> _TEXT SHOWN_
—————


 


Michael Price

Michael Price
Michael Price studies human behavioral ecology, focusing particularly on the mathematical and computer modeling of human behavior. Some of the models he uses are: optimal foraging theory, costly signaling, evolutionary game theory, and agent based modeling. He was born and raised in the Indonesian province of Papua (formerly Irian Jaya) on the island of New Guinea. He received my Bachelor’s degree in Physics from Harvey Mudd College. After graduating from Harvey Mudd and prior to matriculating at Stanford he worked as an aerospace engineer. He draws on the technical skills he learned as a physicist and engineer in his anthropological studies.

 


Shanon Randolph

Shanon Randolph
Shannon Randolph comes to us from Sub-Saharan Africa, where she conducted medical and environmental anthropology research in Kenya, Zambia and Madagascar and agroforestry and HIV/AIDS education extension work with the Peace Corps in Cameroon. Her dissertation topic concerns the social life of wild animal meat (i.e., bushmeat) in Yaounde, Cameroon (West-Central Africa). Through a unique combination of discourse analysis and ego-network analysis, her research will explore the symbolic meaning and the costs and benefits associated with the consumption and trading of different Central African forest animal species in an urban Central African context.

—————

> _INFORMATION SHOWN_
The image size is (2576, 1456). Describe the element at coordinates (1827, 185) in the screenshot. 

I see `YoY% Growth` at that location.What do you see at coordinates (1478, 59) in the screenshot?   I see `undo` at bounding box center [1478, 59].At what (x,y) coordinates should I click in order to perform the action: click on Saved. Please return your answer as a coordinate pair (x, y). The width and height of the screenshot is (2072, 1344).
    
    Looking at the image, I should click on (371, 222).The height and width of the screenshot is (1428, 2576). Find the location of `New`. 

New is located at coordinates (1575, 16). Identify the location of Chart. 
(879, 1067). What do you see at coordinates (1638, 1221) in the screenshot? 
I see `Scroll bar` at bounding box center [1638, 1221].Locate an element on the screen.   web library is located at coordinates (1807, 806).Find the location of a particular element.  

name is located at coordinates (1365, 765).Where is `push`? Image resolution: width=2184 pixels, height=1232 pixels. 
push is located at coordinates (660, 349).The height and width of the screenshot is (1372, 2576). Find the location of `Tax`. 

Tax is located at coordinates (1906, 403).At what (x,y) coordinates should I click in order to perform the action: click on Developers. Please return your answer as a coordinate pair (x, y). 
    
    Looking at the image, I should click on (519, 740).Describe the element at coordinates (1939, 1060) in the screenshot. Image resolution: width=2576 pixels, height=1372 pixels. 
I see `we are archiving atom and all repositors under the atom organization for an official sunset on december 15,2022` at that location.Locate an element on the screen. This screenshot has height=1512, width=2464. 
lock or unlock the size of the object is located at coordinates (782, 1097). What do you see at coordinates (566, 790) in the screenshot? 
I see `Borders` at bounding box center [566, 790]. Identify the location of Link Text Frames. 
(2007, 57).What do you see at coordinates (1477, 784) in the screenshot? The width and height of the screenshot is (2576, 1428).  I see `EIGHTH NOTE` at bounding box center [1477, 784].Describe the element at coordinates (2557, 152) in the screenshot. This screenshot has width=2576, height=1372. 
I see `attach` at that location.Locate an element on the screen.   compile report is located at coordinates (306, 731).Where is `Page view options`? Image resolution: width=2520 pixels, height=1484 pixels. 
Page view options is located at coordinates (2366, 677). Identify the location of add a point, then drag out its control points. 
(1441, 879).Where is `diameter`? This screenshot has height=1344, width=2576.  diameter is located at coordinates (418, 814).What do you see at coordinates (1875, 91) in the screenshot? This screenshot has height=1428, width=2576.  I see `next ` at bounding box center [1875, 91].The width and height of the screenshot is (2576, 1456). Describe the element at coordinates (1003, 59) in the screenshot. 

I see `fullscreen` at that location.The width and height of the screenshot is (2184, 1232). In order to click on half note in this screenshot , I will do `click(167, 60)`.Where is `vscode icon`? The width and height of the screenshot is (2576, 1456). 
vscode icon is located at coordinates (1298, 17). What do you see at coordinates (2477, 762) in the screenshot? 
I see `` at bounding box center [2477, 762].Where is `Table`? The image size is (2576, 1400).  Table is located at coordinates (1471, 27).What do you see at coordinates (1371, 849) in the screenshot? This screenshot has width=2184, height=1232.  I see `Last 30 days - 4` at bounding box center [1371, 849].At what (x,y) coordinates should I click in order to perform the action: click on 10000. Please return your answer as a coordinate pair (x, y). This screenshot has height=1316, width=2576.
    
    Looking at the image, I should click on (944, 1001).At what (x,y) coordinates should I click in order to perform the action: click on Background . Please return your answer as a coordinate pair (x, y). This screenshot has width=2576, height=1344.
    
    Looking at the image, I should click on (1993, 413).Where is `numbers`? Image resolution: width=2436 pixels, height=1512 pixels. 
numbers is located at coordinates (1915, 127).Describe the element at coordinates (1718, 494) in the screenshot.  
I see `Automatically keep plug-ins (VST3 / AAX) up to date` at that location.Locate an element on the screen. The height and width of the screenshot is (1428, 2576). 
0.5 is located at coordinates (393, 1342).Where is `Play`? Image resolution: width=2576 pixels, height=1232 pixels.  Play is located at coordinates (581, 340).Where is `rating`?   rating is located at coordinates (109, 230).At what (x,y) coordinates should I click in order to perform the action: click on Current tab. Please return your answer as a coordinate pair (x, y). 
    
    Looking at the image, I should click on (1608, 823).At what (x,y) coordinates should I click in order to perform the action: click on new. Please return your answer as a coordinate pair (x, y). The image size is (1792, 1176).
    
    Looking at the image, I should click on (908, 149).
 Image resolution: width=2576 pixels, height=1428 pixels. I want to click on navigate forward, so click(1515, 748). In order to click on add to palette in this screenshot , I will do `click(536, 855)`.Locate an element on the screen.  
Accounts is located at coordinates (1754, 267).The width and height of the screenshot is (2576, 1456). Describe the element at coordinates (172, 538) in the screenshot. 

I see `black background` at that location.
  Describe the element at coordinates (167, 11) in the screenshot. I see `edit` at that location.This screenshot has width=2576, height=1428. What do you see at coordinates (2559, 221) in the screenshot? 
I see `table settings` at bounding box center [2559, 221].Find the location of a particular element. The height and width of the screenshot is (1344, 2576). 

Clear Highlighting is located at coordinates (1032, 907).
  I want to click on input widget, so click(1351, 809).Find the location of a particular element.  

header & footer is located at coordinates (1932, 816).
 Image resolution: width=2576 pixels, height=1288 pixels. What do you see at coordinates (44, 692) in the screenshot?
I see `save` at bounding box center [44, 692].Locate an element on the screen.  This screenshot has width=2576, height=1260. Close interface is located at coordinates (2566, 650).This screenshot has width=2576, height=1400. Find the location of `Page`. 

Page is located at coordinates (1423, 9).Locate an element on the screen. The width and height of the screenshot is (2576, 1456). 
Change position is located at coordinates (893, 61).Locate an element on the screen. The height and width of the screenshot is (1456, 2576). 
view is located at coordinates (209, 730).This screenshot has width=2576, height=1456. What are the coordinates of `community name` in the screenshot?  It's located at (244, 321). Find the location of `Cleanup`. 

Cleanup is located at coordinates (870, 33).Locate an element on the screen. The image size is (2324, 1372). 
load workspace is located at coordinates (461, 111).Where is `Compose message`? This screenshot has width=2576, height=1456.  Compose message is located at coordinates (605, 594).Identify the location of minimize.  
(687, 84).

—————

> _PROMPT A_
List the modeling approaches that the researcher profiles say Michael Price uses.
> _PROMPT B_
In the researcher profiles, what did Michael Price work as after graduating from Harvey Mudd and before matriculating at Stanford?
> _PROMPT C_
Write the next part of the researcher profiles, picking up after their last sentence.

> _EXERCISE RESPONSE A_
optimal foraging theory
costly signaling
evolutionary game theory
agent based modeling

> _EXERCISE RESPONSE B_
He worked as an aerospace engineer.

> _EXERCISE RESPONSE C_
Elspeth Ready

Elspeth Ready
Elspeth Ready's archaeological and ethnographic research interests include human subsistence ecology and the behavioural basis of the material record. She is interested in the diversity of modern Homo sapiens' ecological adaptations, as well as the role of environmental variability in hominid evolution. Elspeth's intended dissertation research will examine traditional subsistence activities among Inuit in northern Quebec, in particular, the economic and social importance of country foods, and the effect of changed weather patterns on different subsistence activities. She is also active in zooarchaeological research investigating the foraging adaptations of Neandertals and early modern humans in Western Europe.

 


Caleb Tomlinson

Caleb Tomlinson
I am interested in the interactions between resource-using societies and resource-producing ecosystems. My focus is the shaping of fire-adapted ecosystems through anthropogenic fire use and through altering naturally occurring fire regimes. As societies either introduce or exclude fire from ecosystems, how does this affect resilience to future disturbances? Where exclusion of traditional fire use has decreased ecosystem resilience, can fire use be reintroduced to the benefit of ecosystems and societies? I have worked in wildifire suppression and management for the past twelve summers, and I have a BA&Sc from Quest University in Squamish, British Columbia.

 


Ciara Wirth

Ciara Wirth
Is it possible for indigenous societies who have recently become integrated into market society to avoid the overexploitation of their resources? In societies that evolved in conditions of resource abundance, what type of intervention could catalyze the development of effective resource management practices for sustainable use at the community level? I am interested in these questions and in the prospects for adaptive co-management with indigenous societies in the Neotropics, especially those that are characterized by egalitarian social structures and a common property regime where ownership is entrusted to the group.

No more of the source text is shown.